Once you find the line with "326x326 pixels.", output it and every line after it exactly, through the last line of the listing, but no pictures.

#### Listed records
============================================================

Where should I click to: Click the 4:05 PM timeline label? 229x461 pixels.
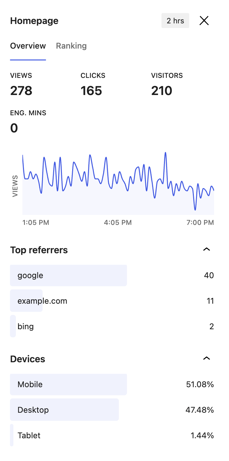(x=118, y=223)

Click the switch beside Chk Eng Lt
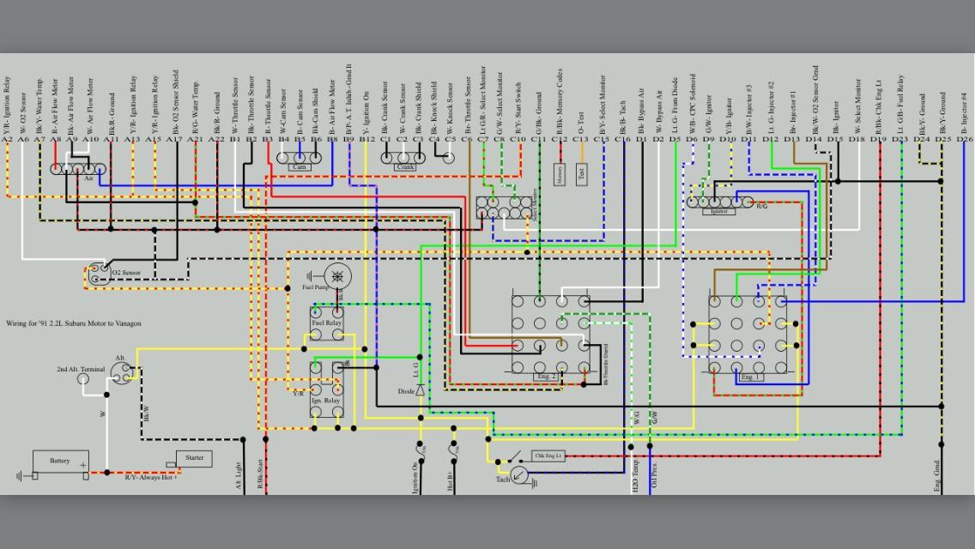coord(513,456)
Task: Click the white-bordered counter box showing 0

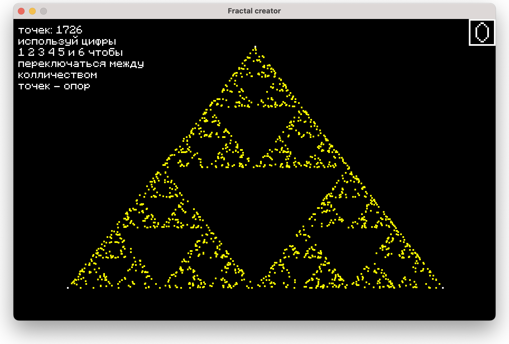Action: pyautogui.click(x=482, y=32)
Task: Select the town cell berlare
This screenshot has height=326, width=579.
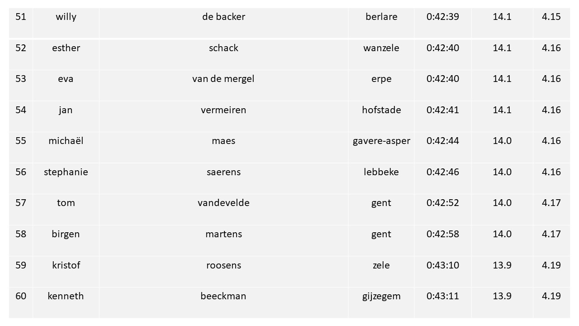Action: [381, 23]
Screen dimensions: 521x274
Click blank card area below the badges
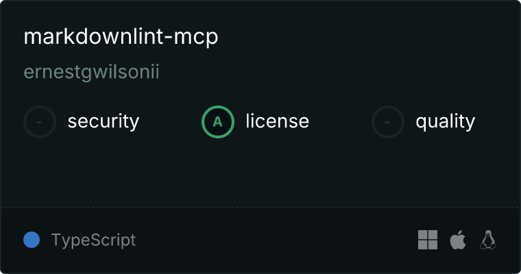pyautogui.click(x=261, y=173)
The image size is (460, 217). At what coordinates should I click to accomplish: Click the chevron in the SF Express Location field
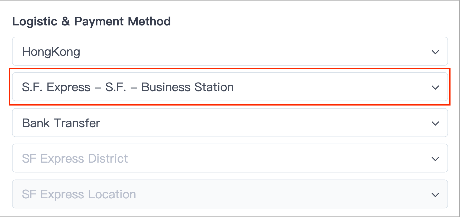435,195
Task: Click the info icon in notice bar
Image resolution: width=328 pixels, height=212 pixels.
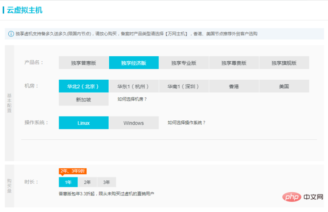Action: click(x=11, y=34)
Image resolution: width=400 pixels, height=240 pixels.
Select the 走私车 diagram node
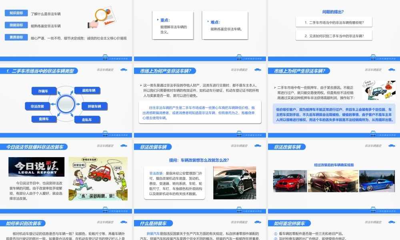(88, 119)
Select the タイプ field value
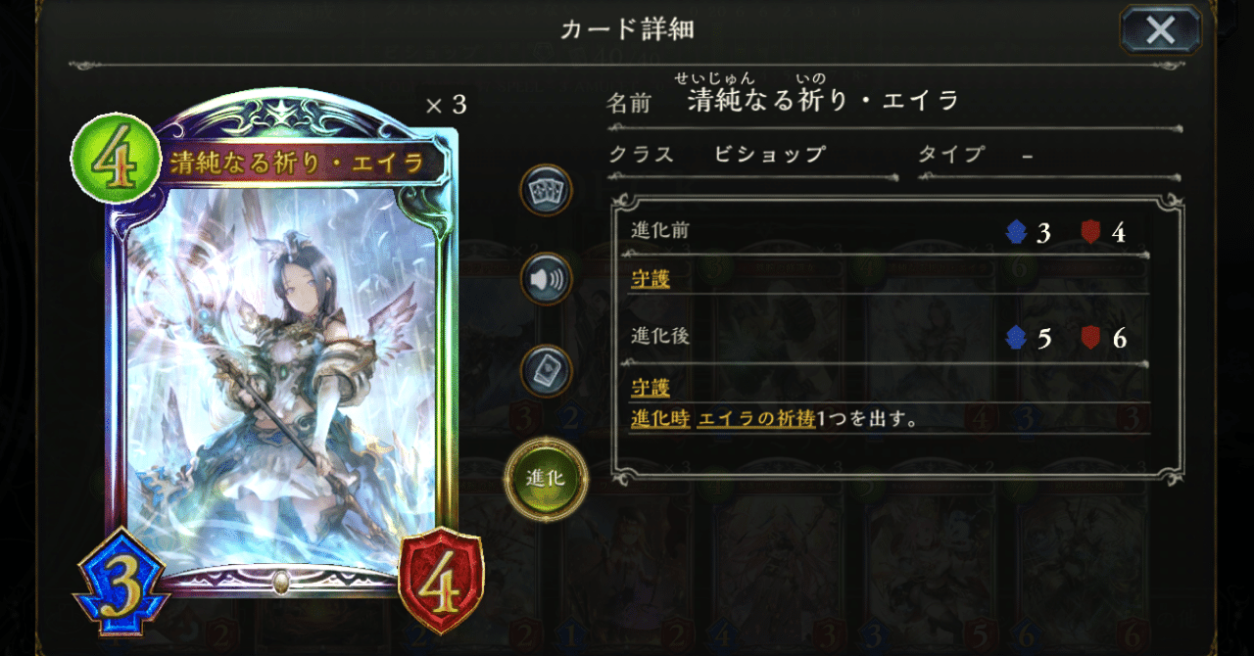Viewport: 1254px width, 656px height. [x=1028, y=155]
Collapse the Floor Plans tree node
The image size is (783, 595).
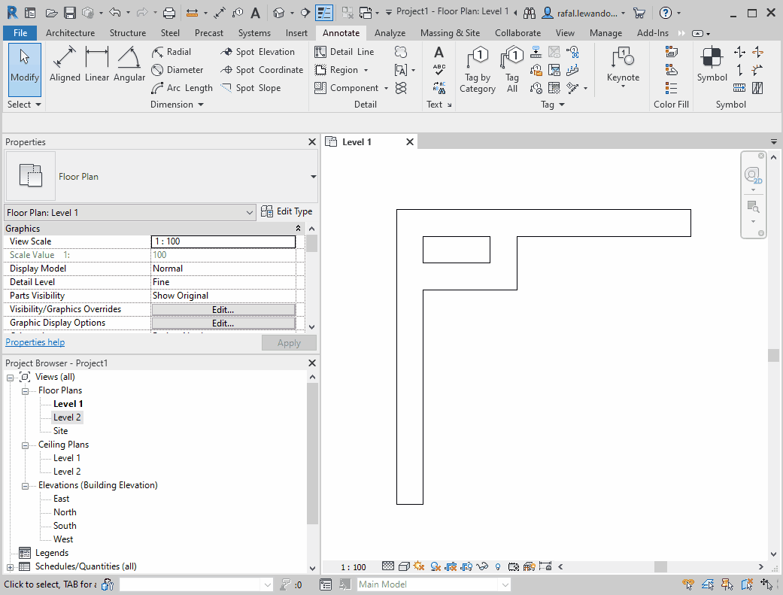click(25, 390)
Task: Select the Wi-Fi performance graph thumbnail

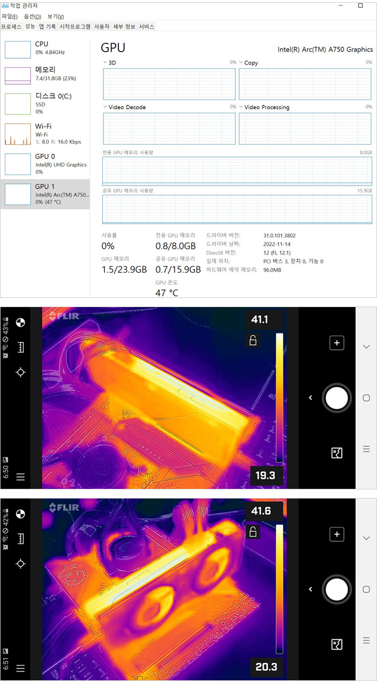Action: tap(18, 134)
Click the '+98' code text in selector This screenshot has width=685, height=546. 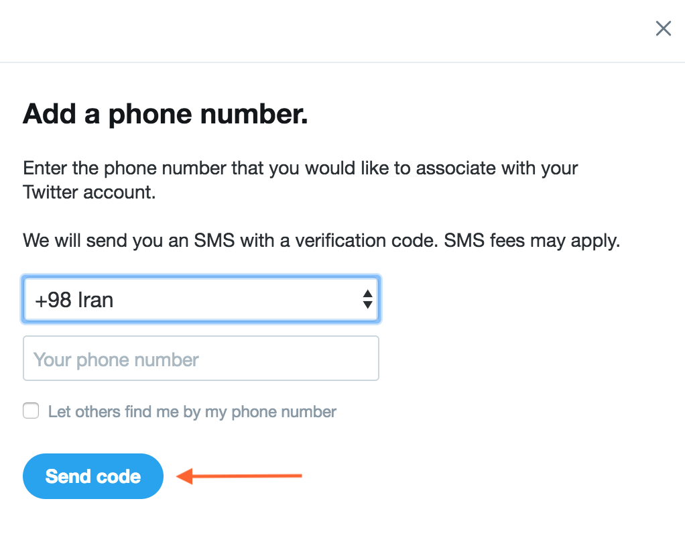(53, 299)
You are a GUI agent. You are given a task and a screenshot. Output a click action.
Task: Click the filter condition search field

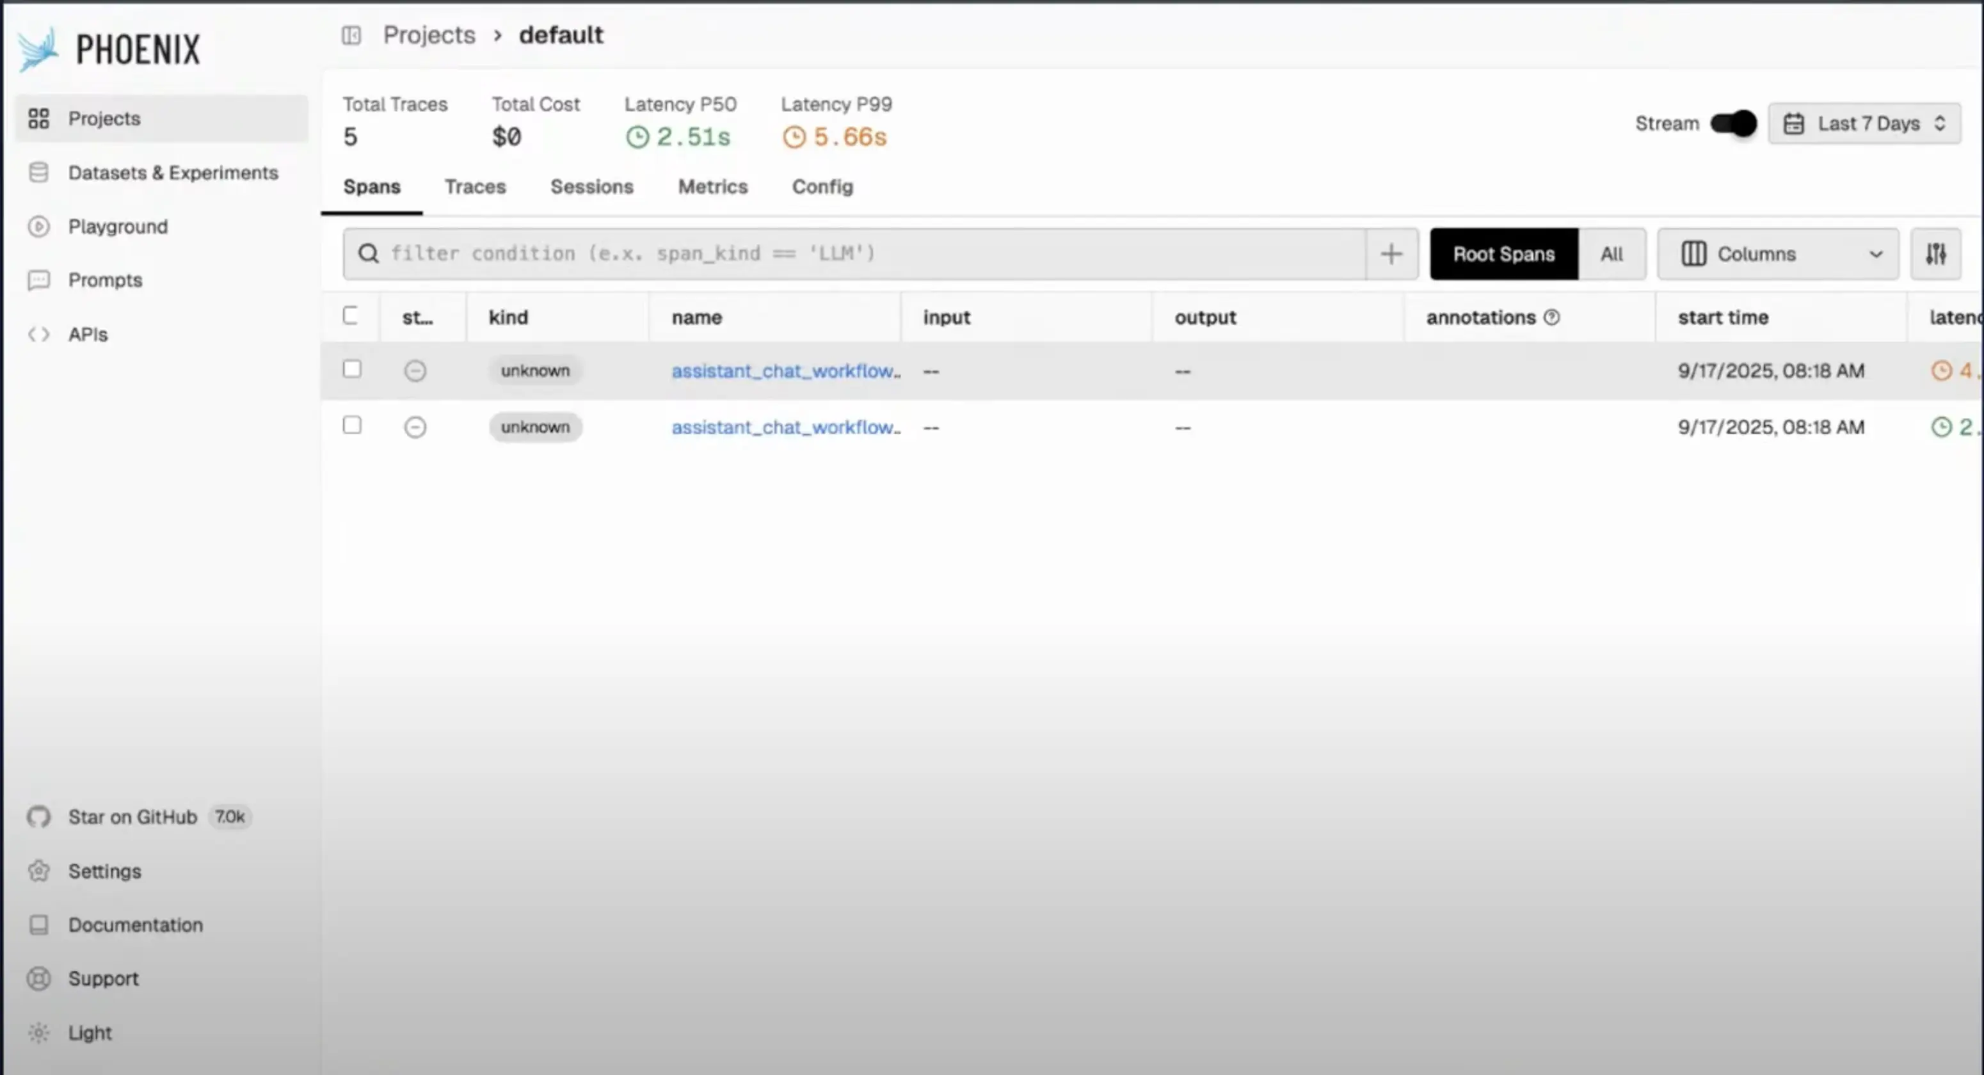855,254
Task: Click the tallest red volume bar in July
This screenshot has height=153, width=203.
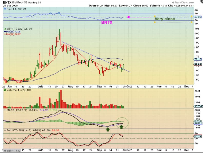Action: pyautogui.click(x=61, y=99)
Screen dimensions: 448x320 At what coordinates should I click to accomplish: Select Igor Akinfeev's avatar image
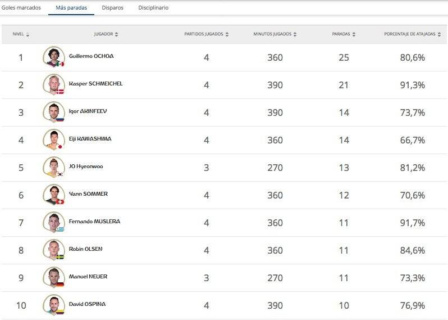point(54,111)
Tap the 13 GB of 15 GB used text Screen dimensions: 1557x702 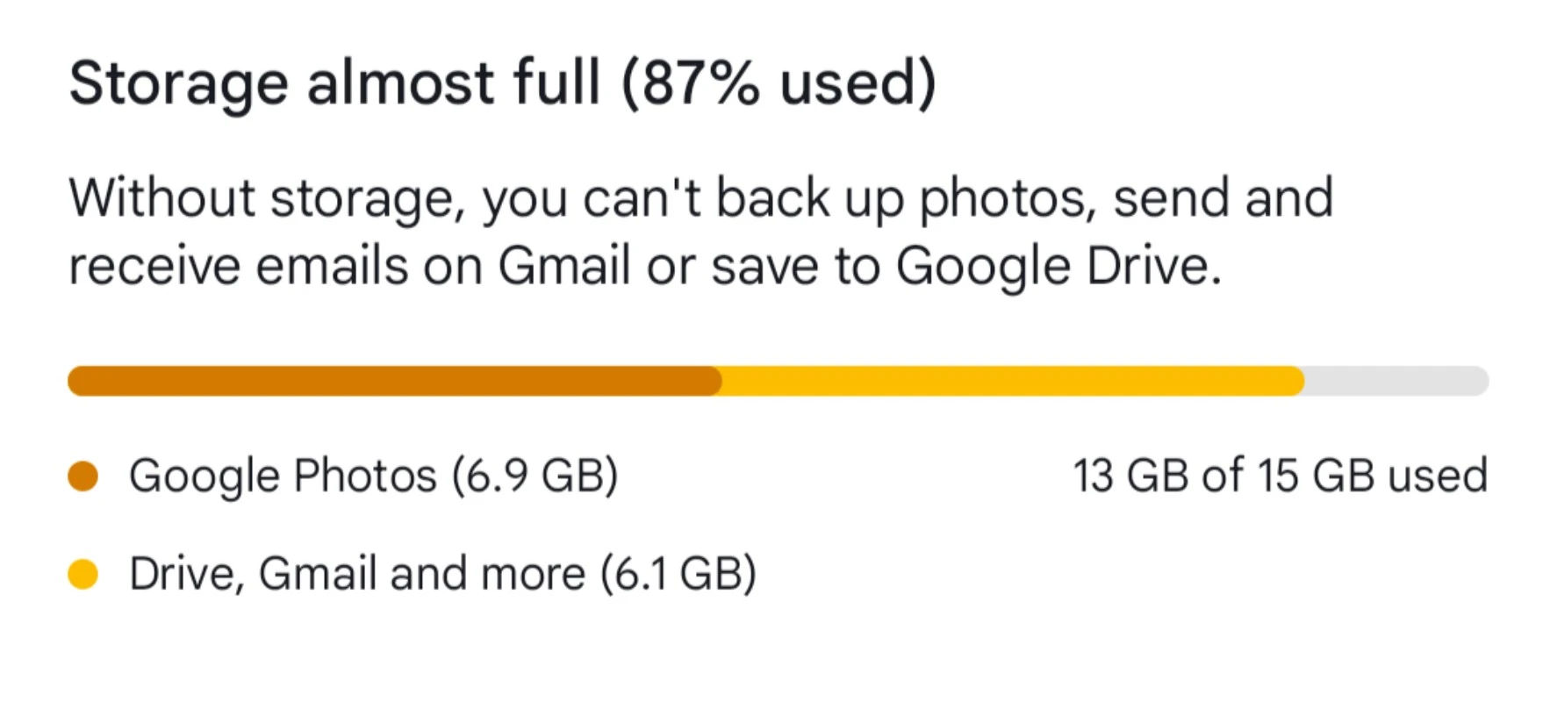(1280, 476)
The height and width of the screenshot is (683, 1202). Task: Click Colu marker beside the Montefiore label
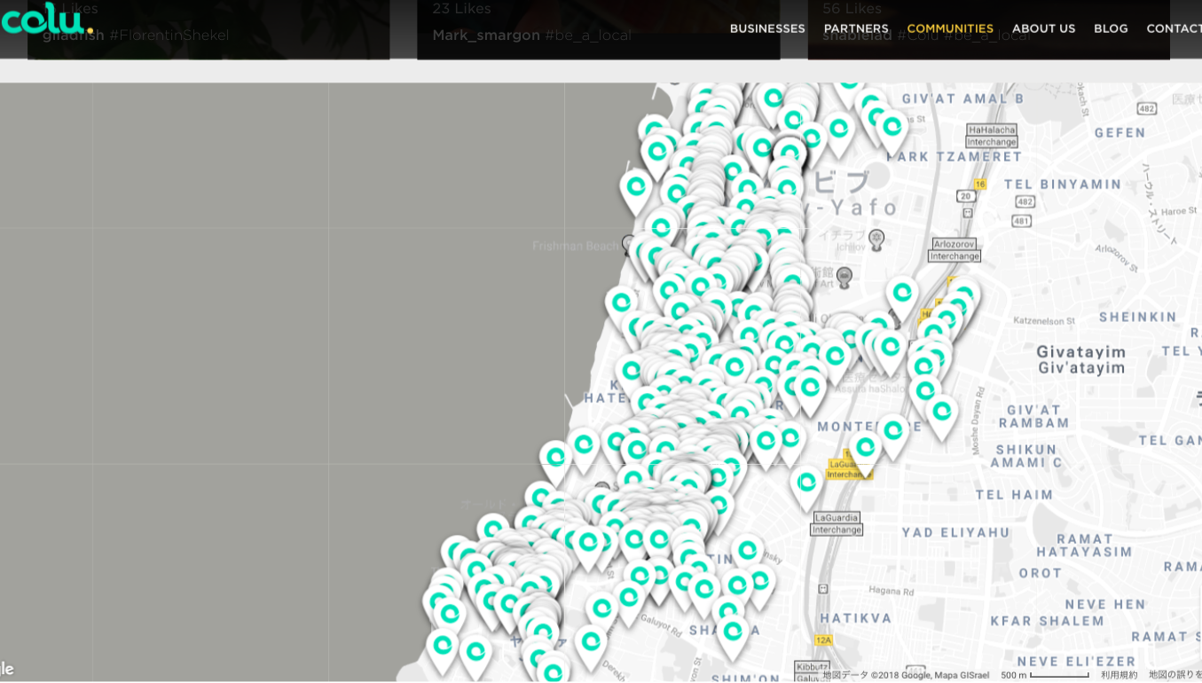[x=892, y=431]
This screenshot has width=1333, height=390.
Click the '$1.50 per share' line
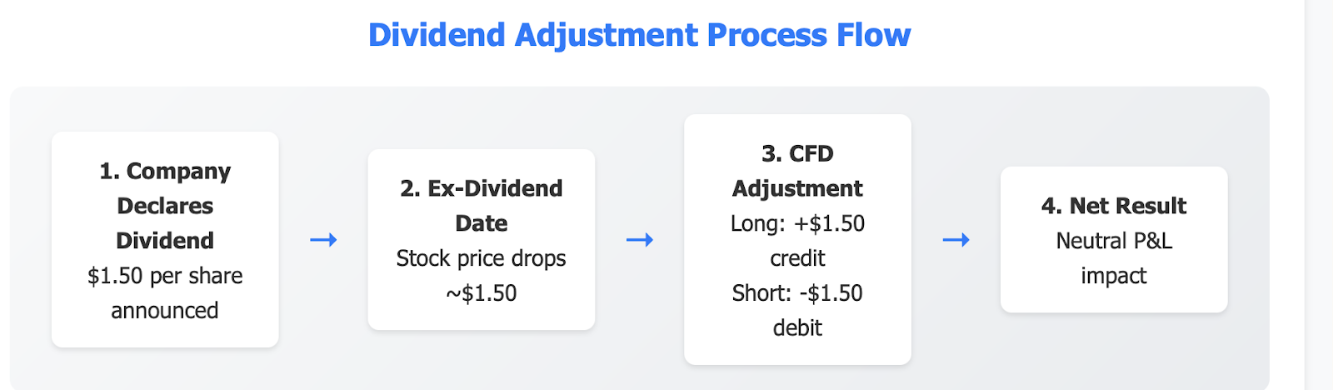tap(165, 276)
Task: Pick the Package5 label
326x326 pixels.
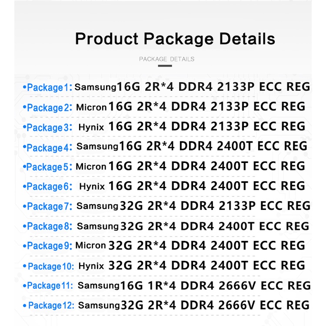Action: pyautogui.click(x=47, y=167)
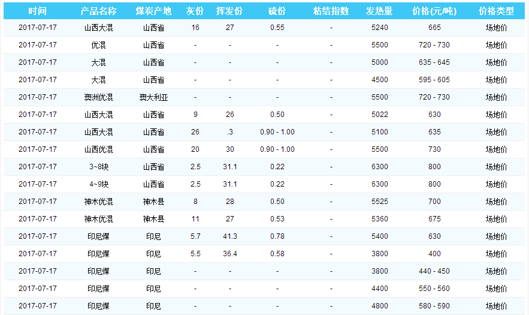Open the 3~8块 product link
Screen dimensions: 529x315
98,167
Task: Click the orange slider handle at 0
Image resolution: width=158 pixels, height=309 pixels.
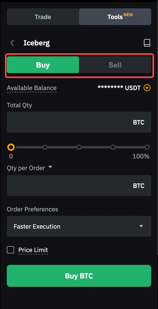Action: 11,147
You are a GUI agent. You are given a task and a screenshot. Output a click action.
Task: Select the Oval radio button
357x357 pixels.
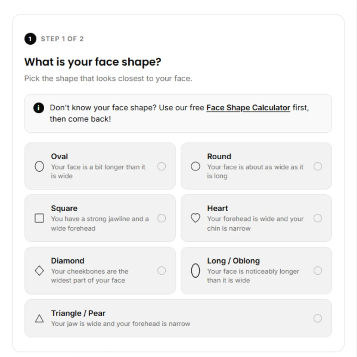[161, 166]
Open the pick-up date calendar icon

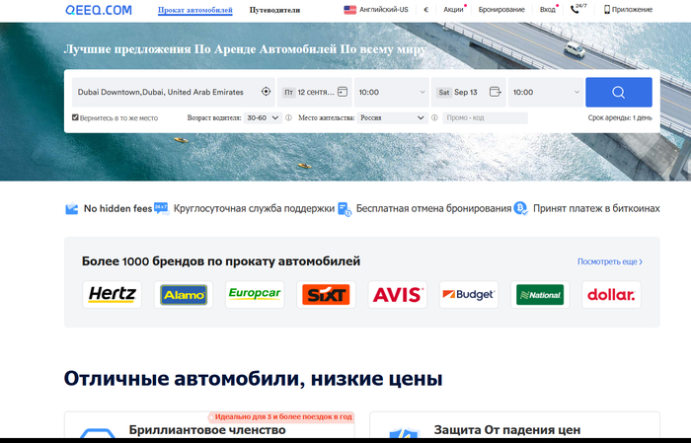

============================================================

#### Answer section
326x326 pixels.
Action: pyautogui.click(x=47, y=167)
Open the 3~8块 product link
Screen dimensions: 529x315
98,167
Task: Click the orange slider handle at 0
Image resolution: width=158 pixels, height=309 pixels.
Action: 11,147
You are a GUI agent. You are given a task and a screenshot. Output a click action.
Task: Select the Oval radio button
357x357 pixels.
[161, 166]
Open the pick-up date calendar icon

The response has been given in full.